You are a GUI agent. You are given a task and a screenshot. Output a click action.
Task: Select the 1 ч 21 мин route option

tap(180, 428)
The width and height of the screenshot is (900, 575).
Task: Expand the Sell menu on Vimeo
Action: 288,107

» **EXERCISE REQUIREMENTS**
Each line of the listing is to be reproduced verbatim.

» **TASK RESPONSE**
You are a GUI agent. You are given a task and a screenshot. Output a click action.
Task: Select the 1 ч 21 мин route option

tap(180, 428)
The width and height of the screenshot is (900, 575).
Task: Expand the Sell menu on Vimeo
Action: 288,107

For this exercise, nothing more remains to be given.